LD Tonny Mulia Hutabarat
Jumat, 27 September 2024
“Digarami dengan Api” … Markus 9:49
Karena setiap orang akan digarami dengan api.
Mengikuti Yesus adalah hal yang serius. Panggilan untuk mengikuti-Nya melibatkan penyangkalan diri dan penderitaan – Markus 8:34.
Keseriusan pemuridan disebutkan dalam perikop 9:42-48. Peringatan terhadap bahaya dosa, Yesus tidak menyarankan agar kita bernegosiasi dengan dosa, atau berdamai dengan kecenderungan berdosa. Sebaliknya, diserukan. pemberantasan total. Kita tidak mempermainkan dosa. Kita harus mematikannya.
Dengan latar belakang ayat 48 (di mana digambarkan neraka sebagai tempat di mana “ulat tidak akan mati dan api tidak akan padam”) ajaran-Nya yang membingungkan tentang garam muncul. Dengan mahalnya menjadi murid dan gambaran api yang tertanam dalam pikiran para murid-Nya, Yesus menegaskan, “Setiap orang akan digarami dengan api.” Bagaimana kita seharusnya memahami frasa yang aneh ini?
Dalam menetapkan rancangan untuk persembahan gandum di Israel, TUHAN telah membuat ketentuan: “ Segala korban sajianmu harus kauberi garam. Janganlah garam perjanjian dengan Tuhan itu lenyap dari korban sajianmu; beserta segala korban sajianmu haruslah kaupersembahkan garam” (Imamat 2:13).

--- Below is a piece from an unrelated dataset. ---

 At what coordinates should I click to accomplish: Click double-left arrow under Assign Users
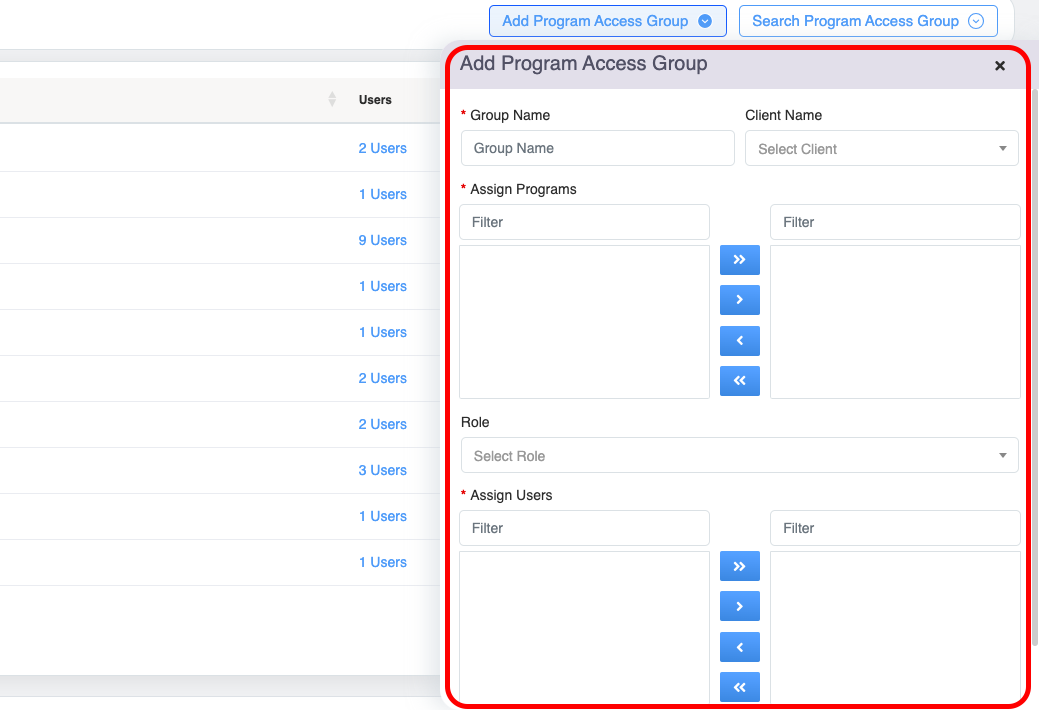pyautogui.click(x=739, y=687)
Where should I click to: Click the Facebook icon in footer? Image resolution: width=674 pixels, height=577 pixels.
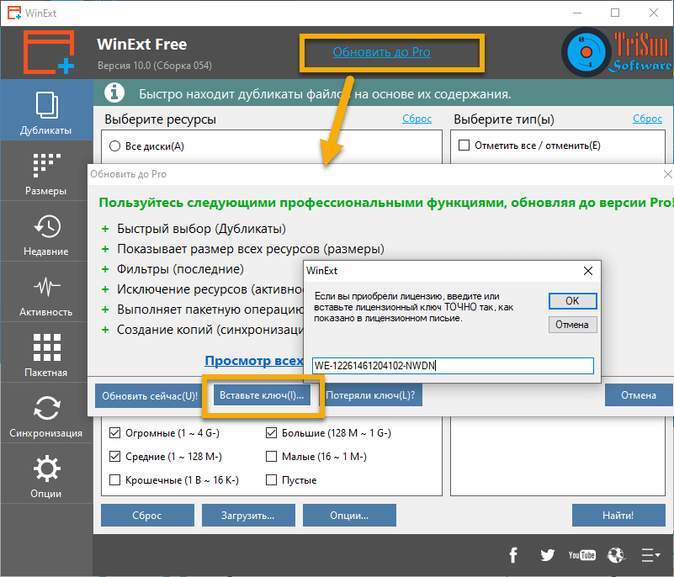[x=513, y=555]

Persembahan yang dibumbui ini adalah persembahan bakaran; persembahan itu dikonsumsi di altar. Dalam pengertian ini, persembahan-persembahan Perjanjian Lama ini sudah lengkap dan tidak dapat ditarik kembali. Yesus tampaknya merujuk kembali ke praktik ini, dengan menggabungkan gambaran api dan garam, untuk mengingatkan para pengikut-Nya bahwa menjadi murid akan melibatkan suatu proses di mana mereka akan “digarami.” Ketika mereka mempersembahkan diri mereka untuk tujuan Kristus, mereka akan menjalani suatu proses pemurnian, kesetiaan mereka kepada-Nya menjadi lengkap dan tidak dapat ditarik kembali. Bandingkan 1 Korintus 3:11-13 bahwa setiap perkerjaan (perbuatan) murid akan diuji oleh api. Paulus menggambarkan proses pemurnian yang serupa:
Kita sedang masuk dalam proses pembumbuan dan pemurnian. Melangkah menuju suatu hari, dan hari itu akan menyingkapkan apakah kita termasuk di antara mereka yang telah menanggapi dengan serius panggilan Yesus untuk menjadi murid-Nya.
“Garam itu baik,” lanjut Yesus. Garam “baik” dalam artian bahwa garam memiliki banyak kegunaan, digunakan untuk mengawetkan, memurnikan, dan membumbui. Ketika Yesus berbicara tentang garam yang kehilangan rasa asinnya, Ia mengacu pada metode penambangan garam yang unik pada masa di wilayah. Orang memanen garam dari Laut Mati atau dari tambak garam, dan di tambak garam tersebut airnya menguap. Dalam proses itu, garam murni akan terkuras, meninggalkan residu mineral lain dan menyebabkan garam “kehilangan” rasa asinnya. Jadi, Yesus mengajukan pertanyaan kepada murid-murid-Nya, “Apa gunanya kamu jika kamu kehilangan rasa asinmu—jika kamu menyerah pada hal-hal yang menguras garam dari hidupmu?”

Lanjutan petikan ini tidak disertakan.